Look below for the line that has "Click the SHIFT". Set down the lines from there through the line that has "This screenshot has height=812, width=1486.", exactly as written.

▶ EXTRACTED MATERIAL:
════════════════════

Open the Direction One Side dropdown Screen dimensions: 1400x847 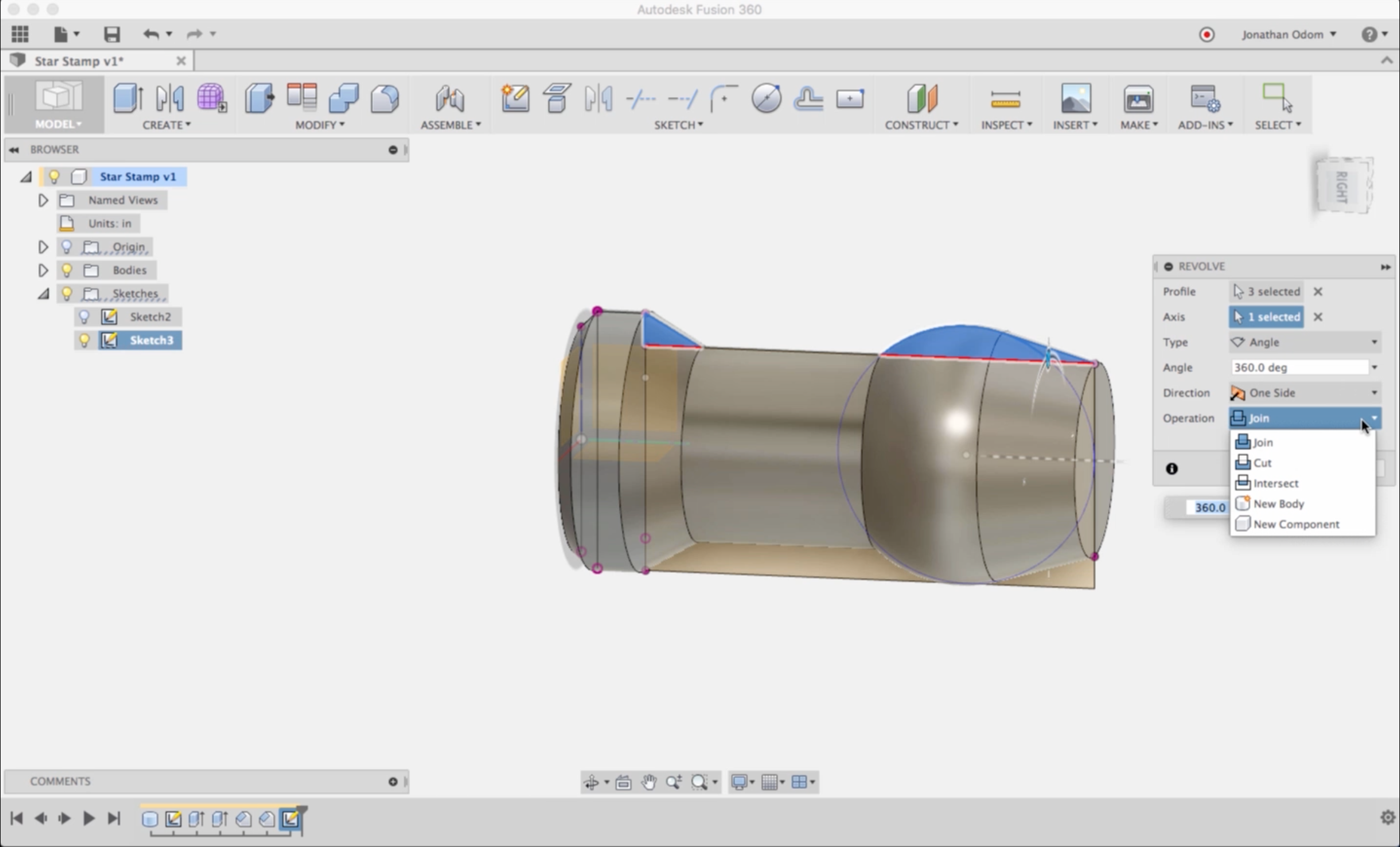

════════════════════

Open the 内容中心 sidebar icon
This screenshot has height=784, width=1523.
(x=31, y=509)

════════════════════

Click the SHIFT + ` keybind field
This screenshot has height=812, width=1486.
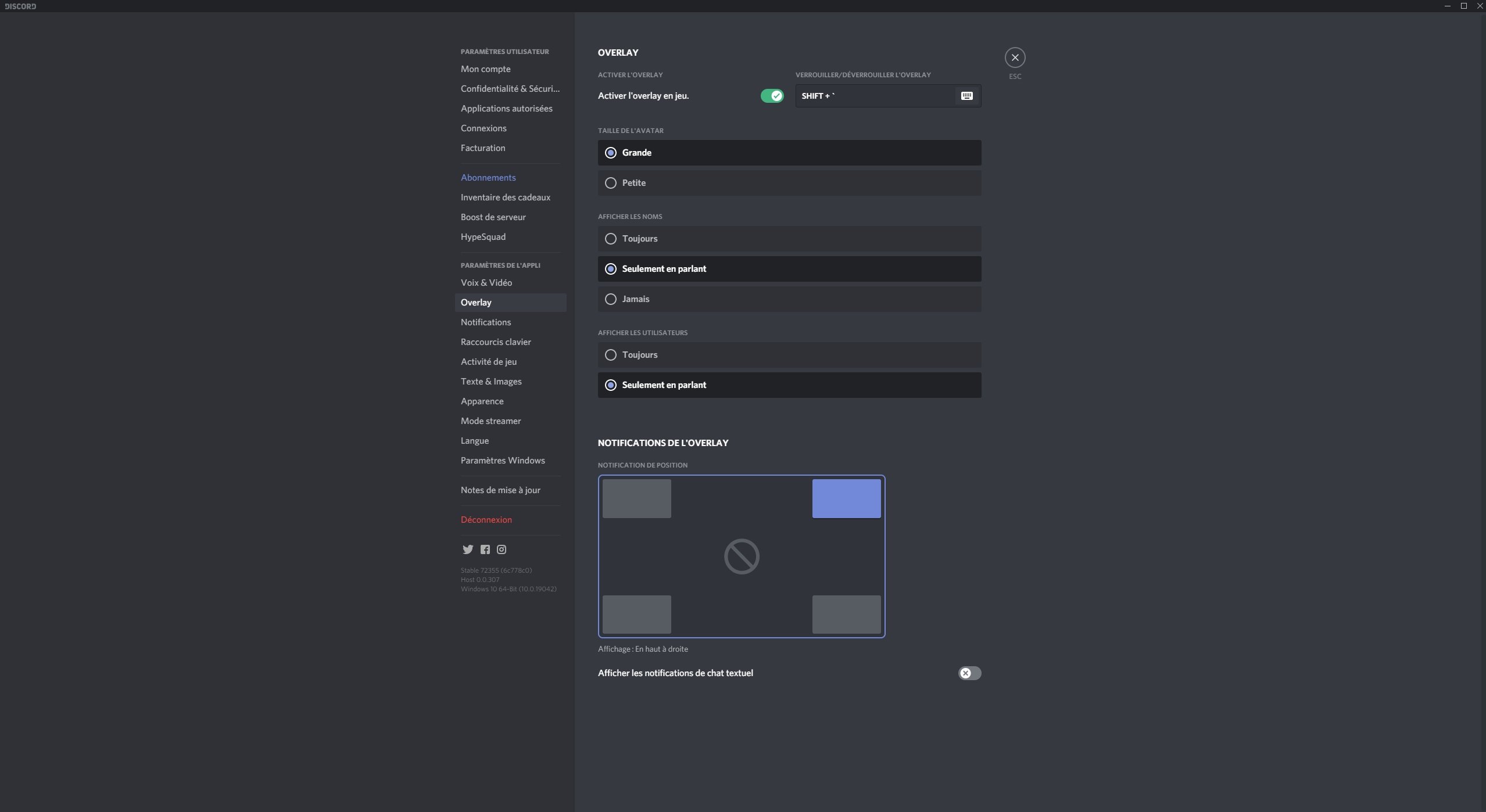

════════════════════

▶ TASK OUTPUT:
Click the SHIFT + ` keybind field
This screenshot has height=812, width=1486.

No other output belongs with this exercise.